Data made available by the United States Department of Agriculture (USDA) show that Nigeria has been close to attaining self-sufficiency in maize production as far back as 1960.

However, the country still imports maize; a trend the Central Bank of Nigeria (CBN) hopes to discourage.

According to the International Institute of Tropical Agriculture (IITA), Nigeria is Africa’s largest maize producer; accounting for 16 percent of the continent’s harvest.

However, IITA says Africa imports 28% of its required maize grain from countries outside the continent because local farmers cultivate crops under rain-fed conditions and irregular rains can cause shortages.

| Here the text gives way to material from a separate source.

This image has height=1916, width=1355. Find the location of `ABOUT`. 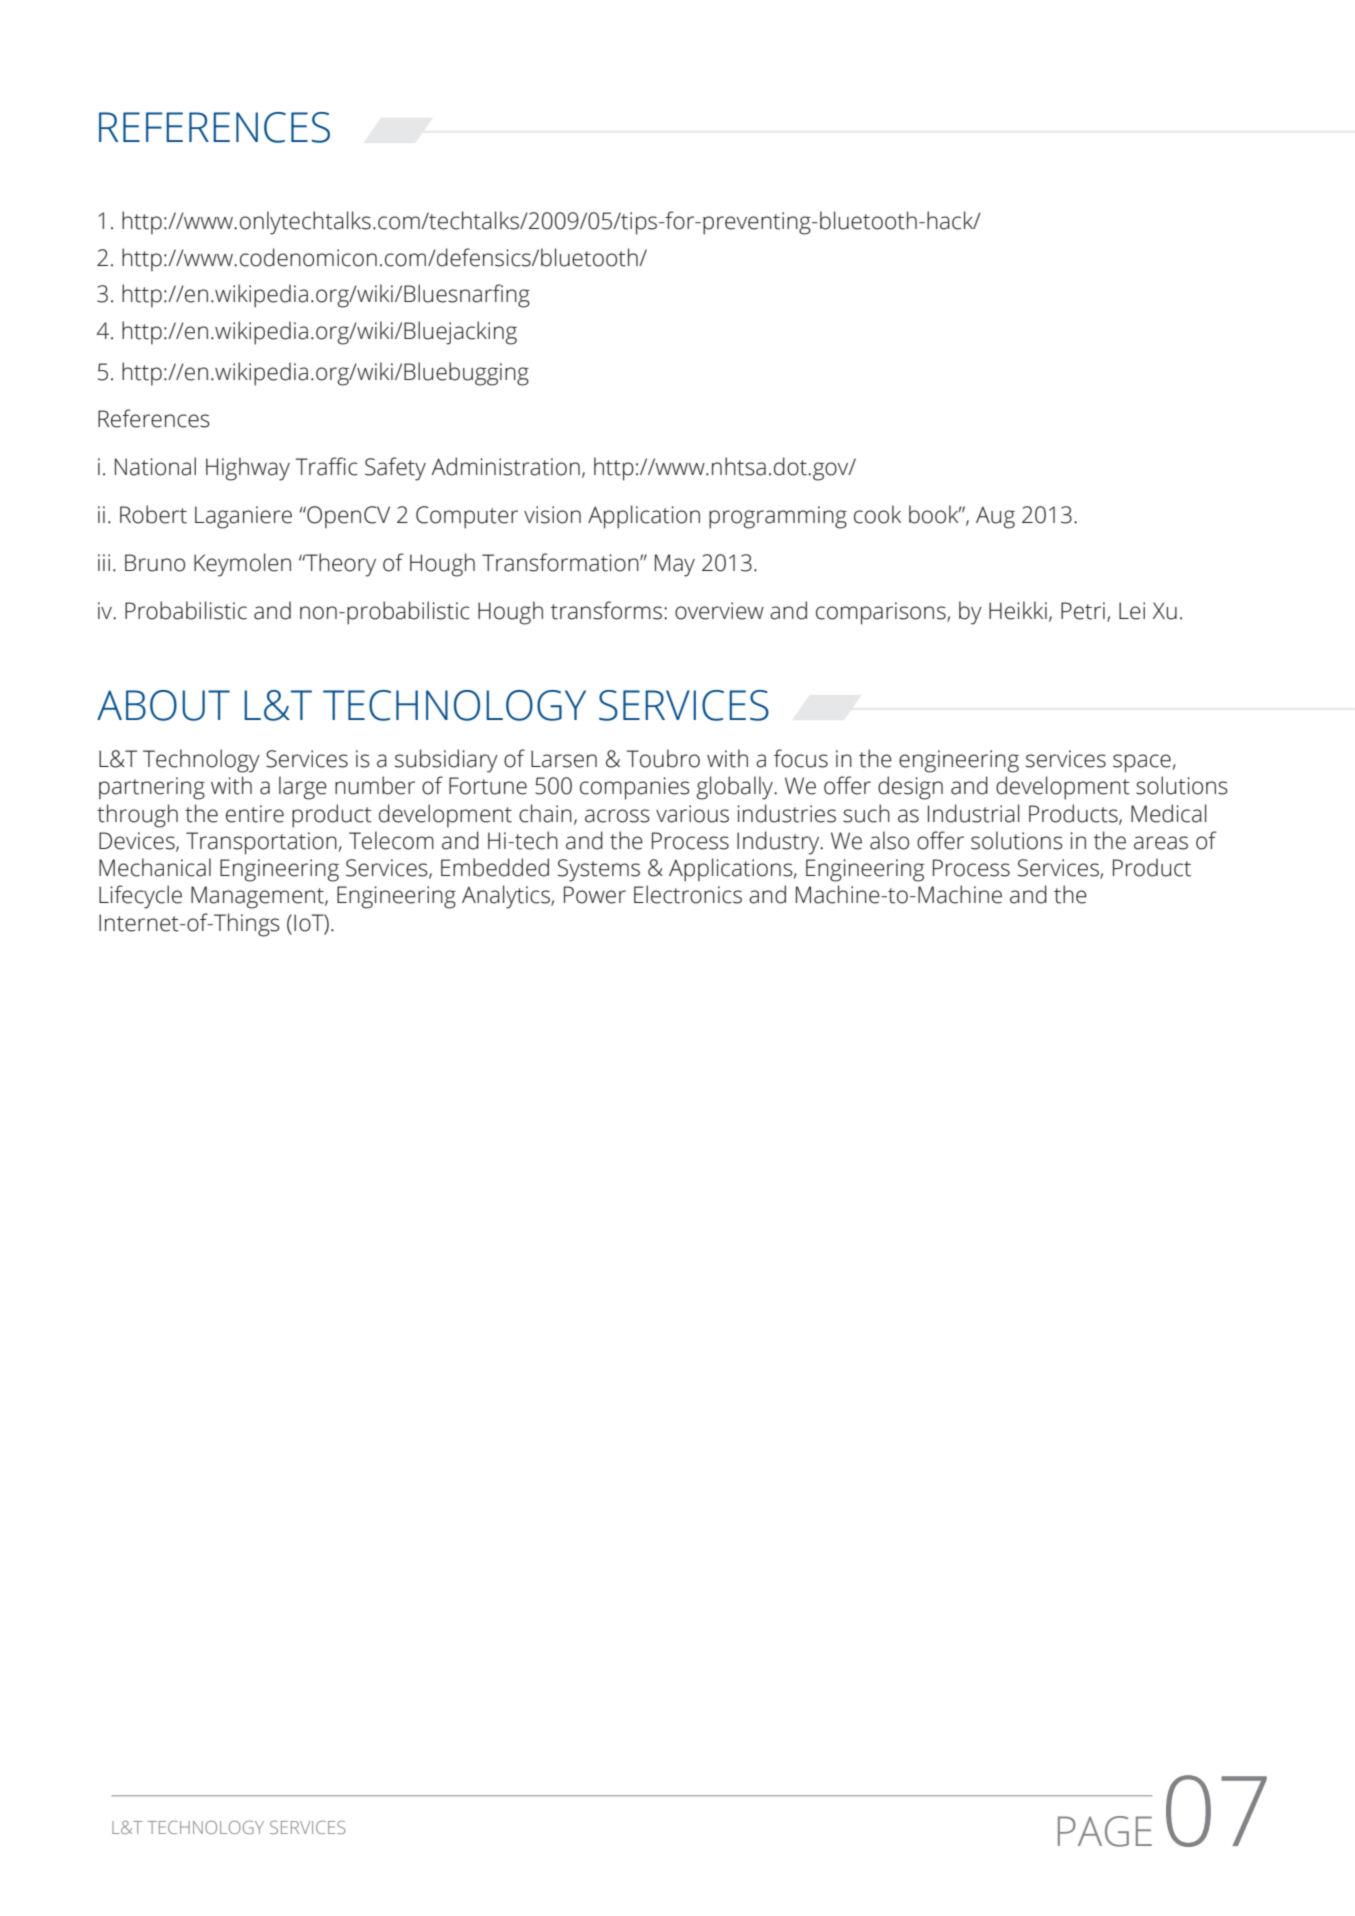

ABOUT is located at coordinates (163, 705).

Nigeria imported 400,000 tons of maize in 2018 despite producing an estimated 10.7 million metric tons. In 2019, another 400,000 tons were imported despite producing an estimated 10.5 million metric tons.

Animal feed production takes up about 60 percent of the total maize produced, 10-15 percent is directly consumed by individuals in households and the balance goes to raw material/ingredient utilization in food manufacture.

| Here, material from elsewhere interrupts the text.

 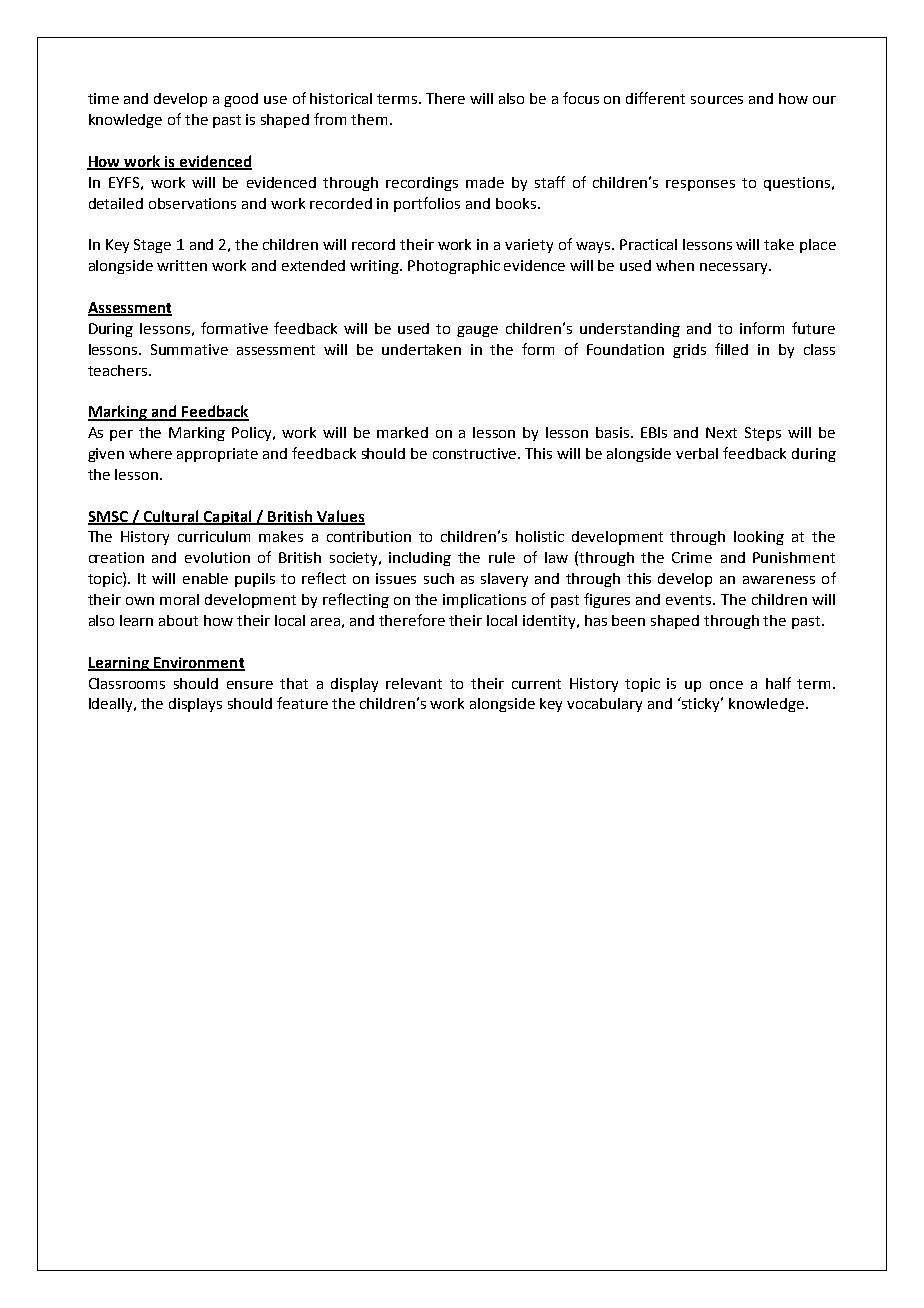 What do you see at coordinates (721, 432) in the screenshot?
I see `Next` at bounding box center [721, 432].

The apex bank, on Monday, July 13, directed dealers to stop processing Form M for maize importation. Importers use the Form M to access forex from the CBN.

An infographic by SBM Intelligence shows that maize imports in Nigeria spike when there is a production shortfall.

The Maize Association of Nigeria predicts that there will be a 25 percent shortfall in local maize production in 2020 as part of the effects of insecurity and the COVID-19 pandemic.

“This implies that restricting maize imports at this time is not in the best interests of the consumer,” SBM Intelligence said.

Speaking on Friday, Yusuf Yila, head of CBN’s development finance department, said the apex bank will support farmers to meet the production of 12.5 million metric tons of maize in the country in the next 18 months.

Yila, who was represented by Elennor Ihua, maize champion of the development finance department, said the target of cultivating 250,000 hectares of maize for the 2020 wet season farming has been met.

He said the target for the next 18 months is to cultivate 2.5 million hectares of land and harvest 12.5 million metric tons of maize.